Group Think: Toyota’s CH-R Cute Ute Challenges Assumptions About Reluctant Millennials – Forbes
What Toyota has done in launching the new CH-R subcompact utility vehicle represents a vote of confidence in the American millennial as much as it does the timely filling of a crucial hole in the brand’s product lineup.
In promoting CH-R — it stands for “Coupe High-Rider” — as a spritely, fun, stylish and richly contented get-about, and an ideal first vehicle for young members of Generation Y, Toyota is betting that one of the auto industry’s abiding fears about America’s biggest demographic group is largely unfounded. Not long ago, the conventional wisdom was that millennials were relatively unconcerned about not only car ownership but also even about driving.
“We don’t see slack,” John Myers, national manager of Toyota Motor sales, told me. “While millennials come in later to get their driver’s licenses and drive cars, they are purchasing vehicles.
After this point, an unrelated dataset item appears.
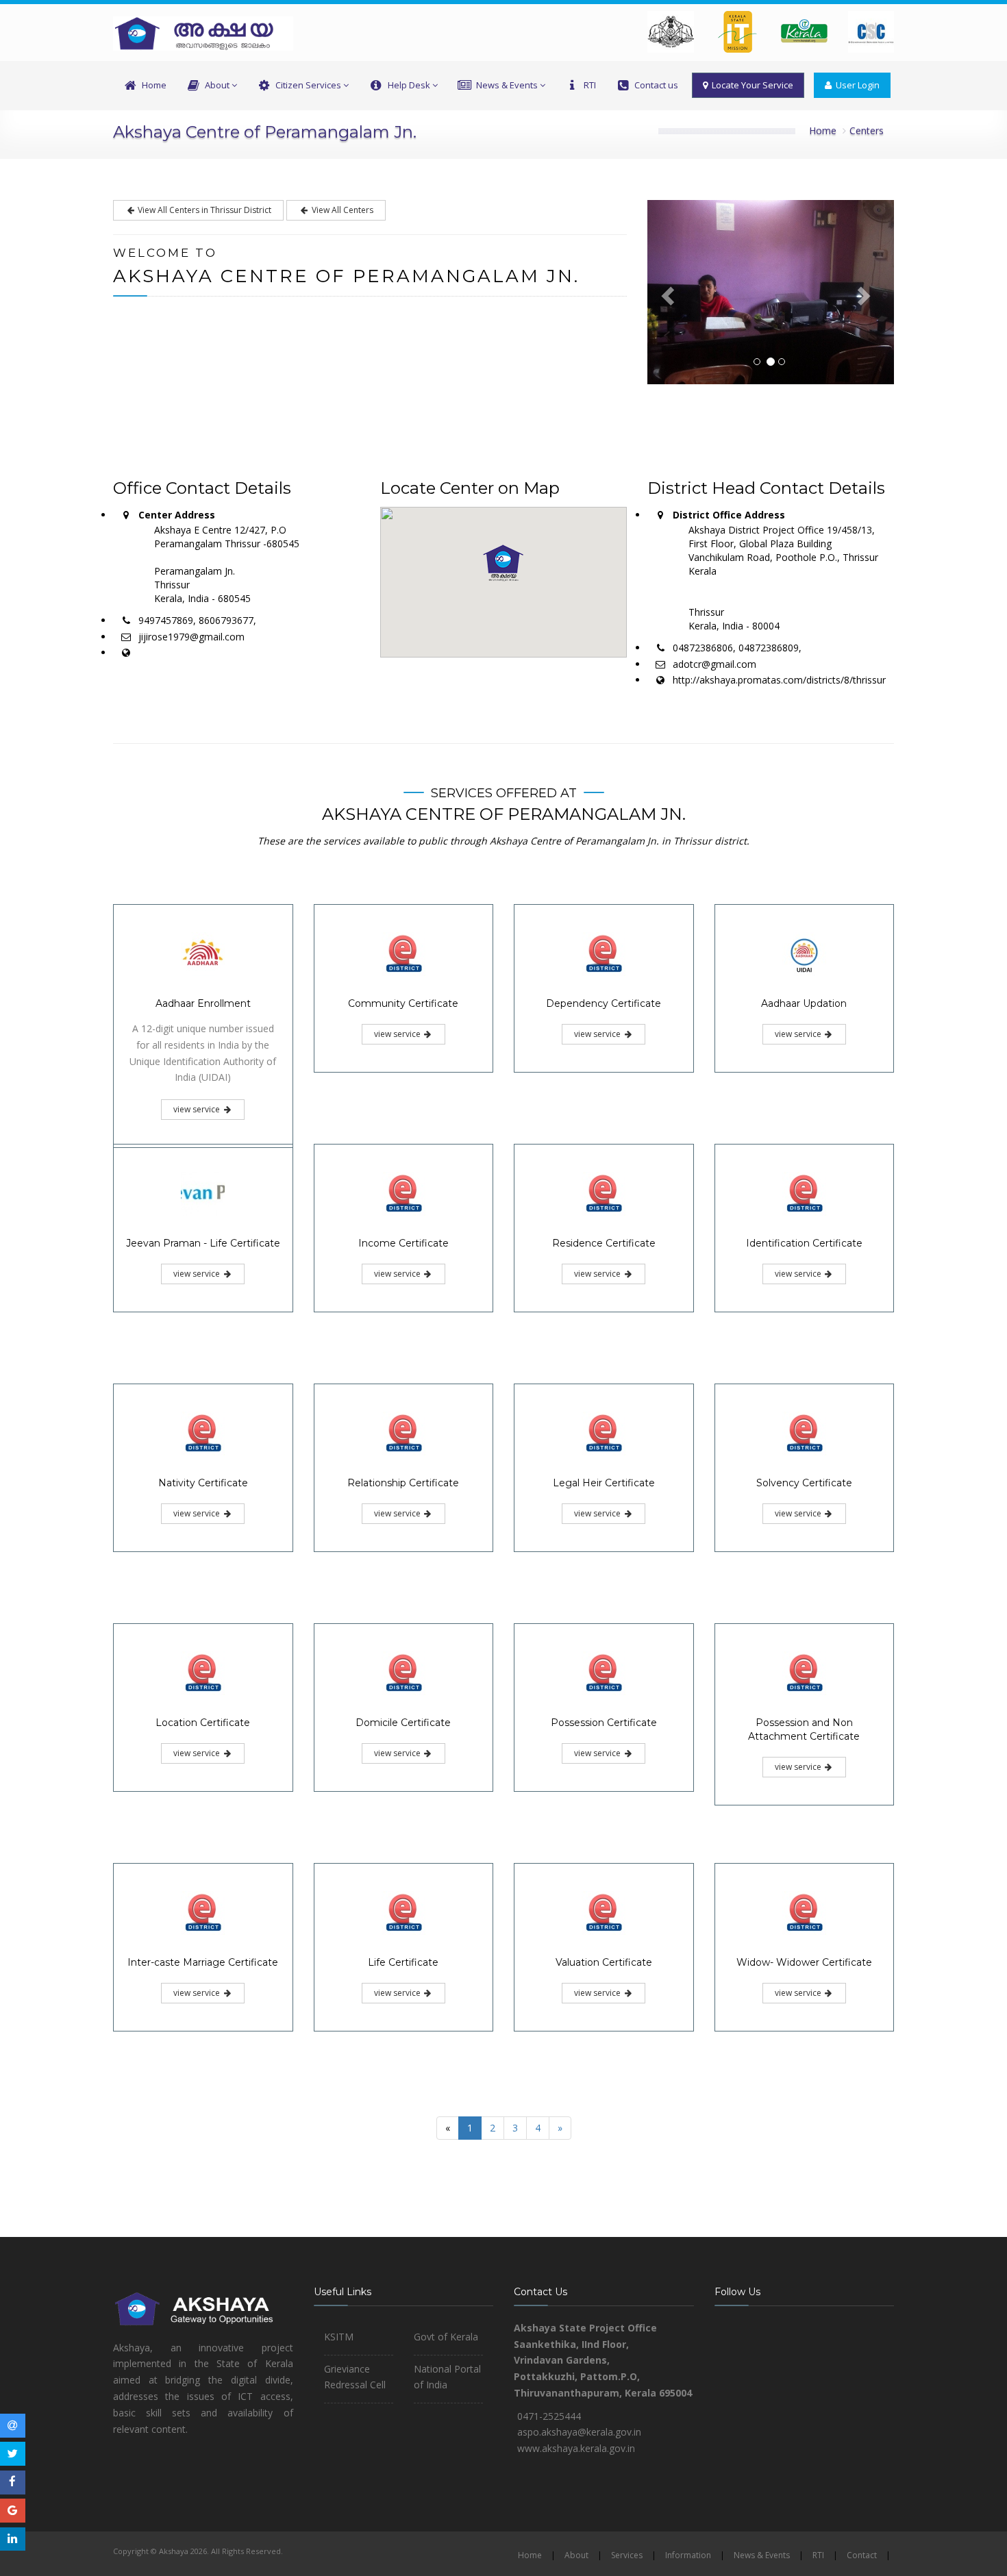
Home (154, 85)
They’re doing a lot of what you traditionally do in life, just a few years later.”
That means the timing has worked out just about right for Toyota’s introduction of the CH-R, a “cute ute” whose prices start in the low $20,000s. Offering an alternative to the increasingly disfavored sedan, CH-R’s “three key items are styling, being fun to drive, and offering our full suite of safety items as standard, which no one else in the segment does,” said Myers, ticking off CH-R’s automated-driving features such as dynamic radar cruise control and lane-departure alert with steering assist.
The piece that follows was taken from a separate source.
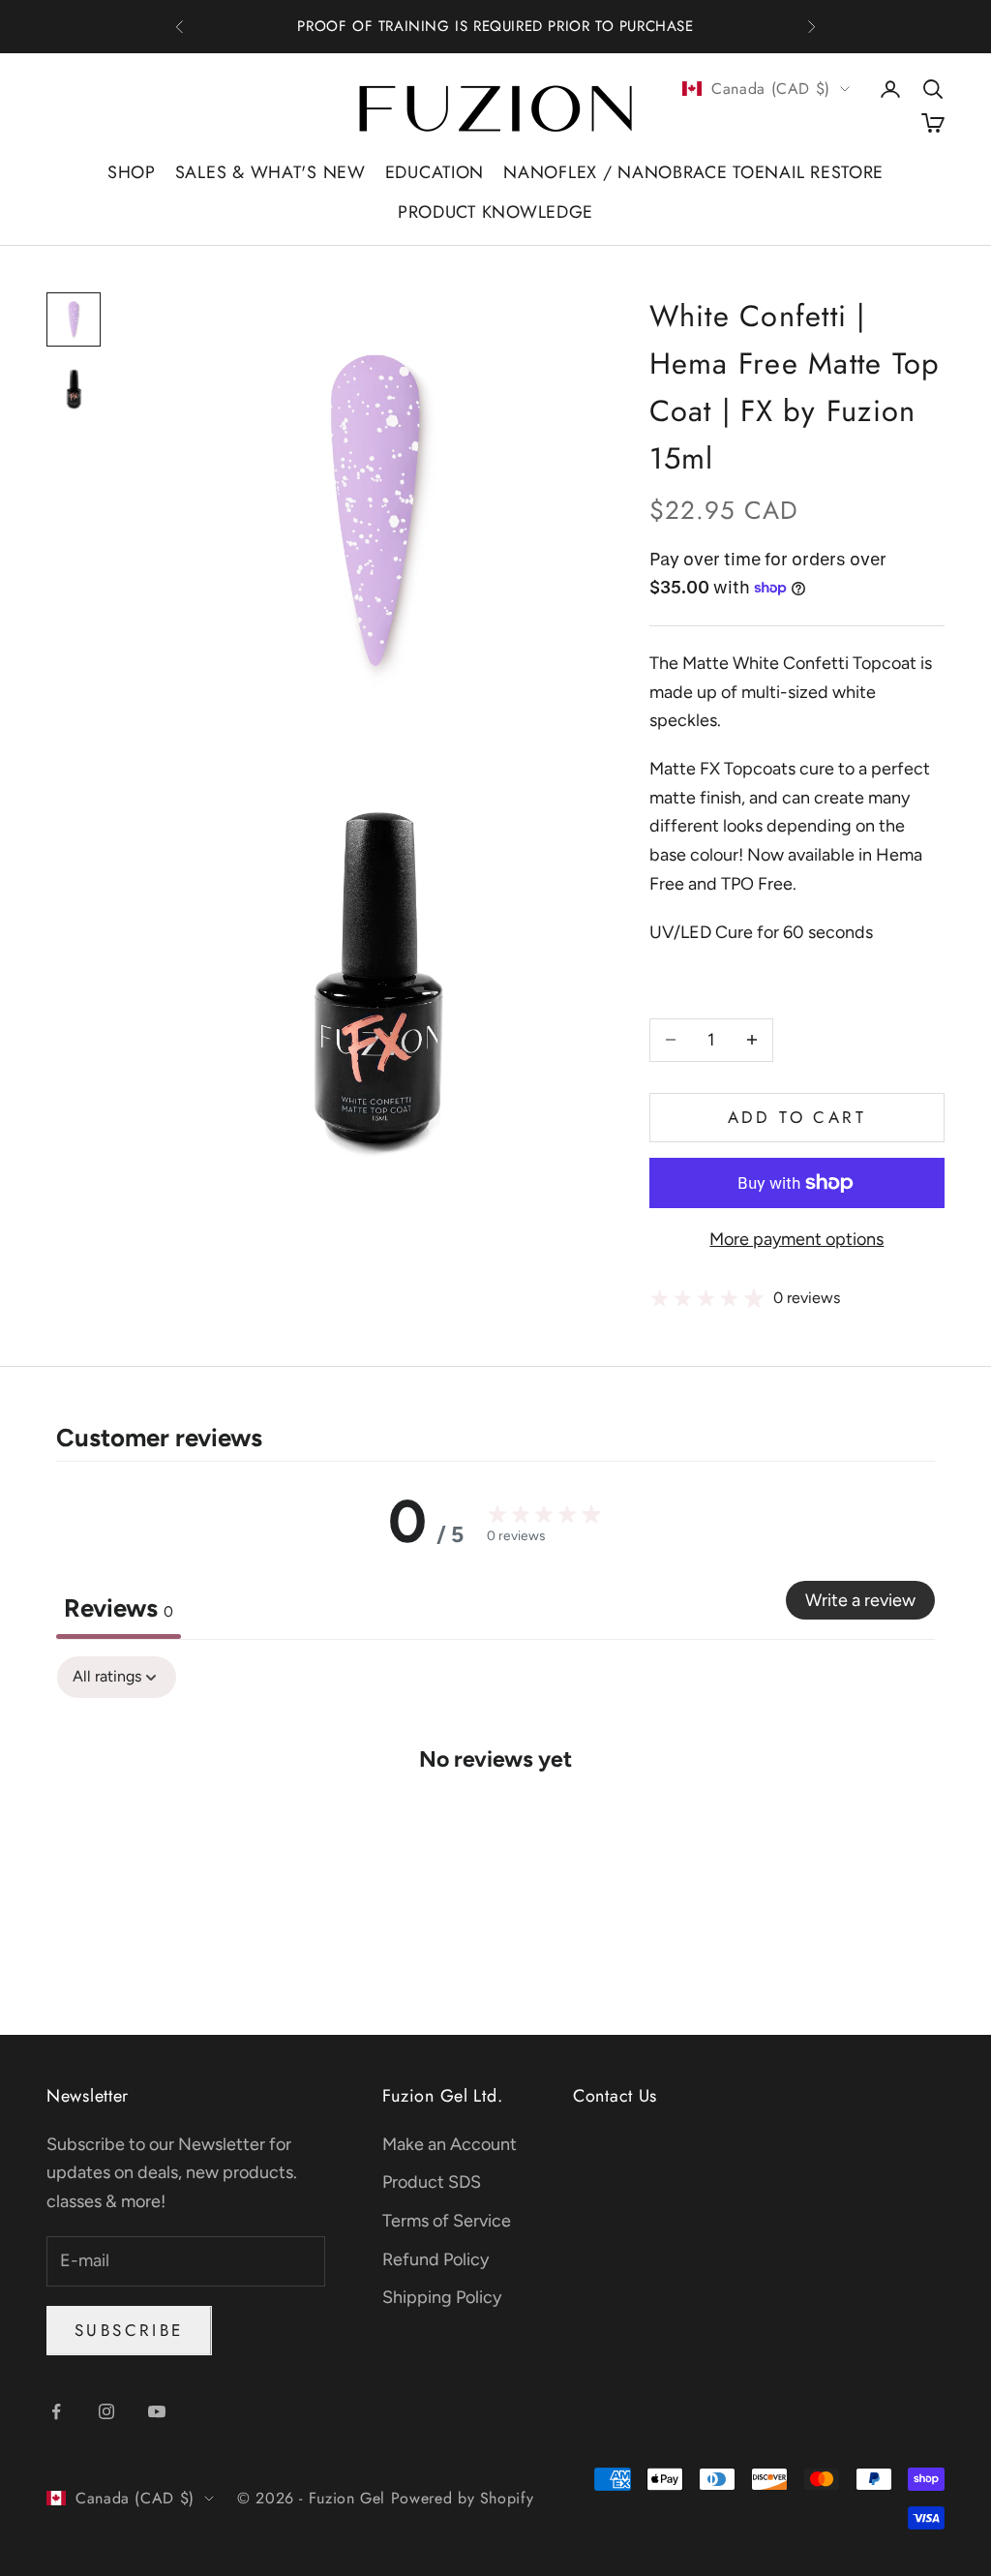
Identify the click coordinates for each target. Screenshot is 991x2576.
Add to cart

Prior to 2010, he said, the subcompact-utility segment didn’t exist. Then there were some early entrants, such as the Nissan Juke and Kia Soul. By 2016, the number of models in the segment exploded and, last year, sales grew by more than 1,200 percent, Myers said. The expectation is for further 60-percent growth in the next couple of years.
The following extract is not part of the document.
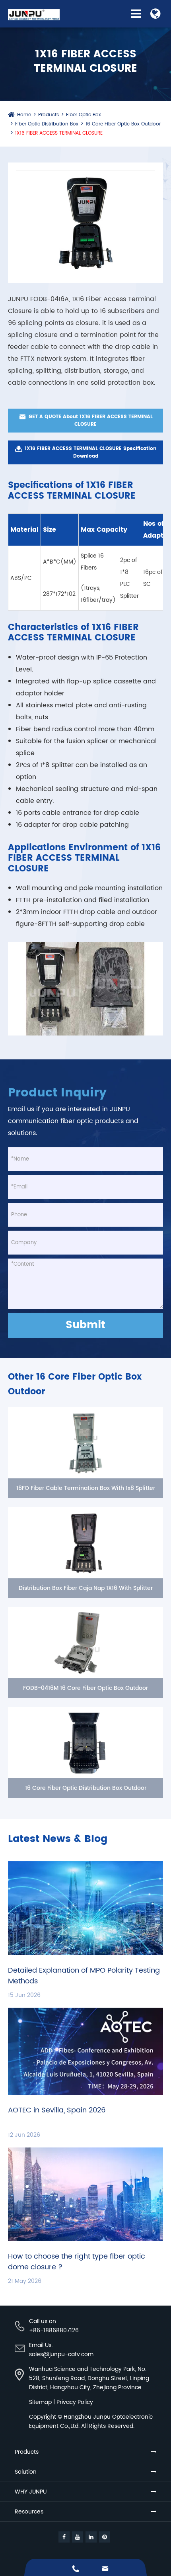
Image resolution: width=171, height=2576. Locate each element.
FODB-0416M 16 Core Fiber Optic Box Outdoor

Toyota almost didn’t get the CH-R. It started as a low-budget ute for Scion, the youth-oriented brand that Toyota deep-sixed a couple of years ago because it never really caught on. So Toyota plugged the subcompact crossover vehicle into a hole in its own brand lineup, taking the CH-R somewhat upscale in the process.
The brand is launching its “daring crossover” in an online video series that updates fairy-tale classics and traditional stories of mischief-makers — for the modern age. So, for example, Cindy (aka Cinderella) picks up her fairy godmother and hotfoots it to the palace bar in a C-HR, while a ginger-haired man (aka the Gingerbread Man) flees from the hordes who seek him in his C-HR.
“The all-new C-HR is truly unlike any vehicle Toyota has ever launched. One of our main objectives was to spark interest and enthusiasm in a creative campaign equally as captivating as the vehicle itself,” stated Ed Laukes, group vice president of marketing for Toyota Motor Sales USA. “The fairy tales we use in the creative element are timeless classics, but we’re telling them in a fresh and mischievous way.”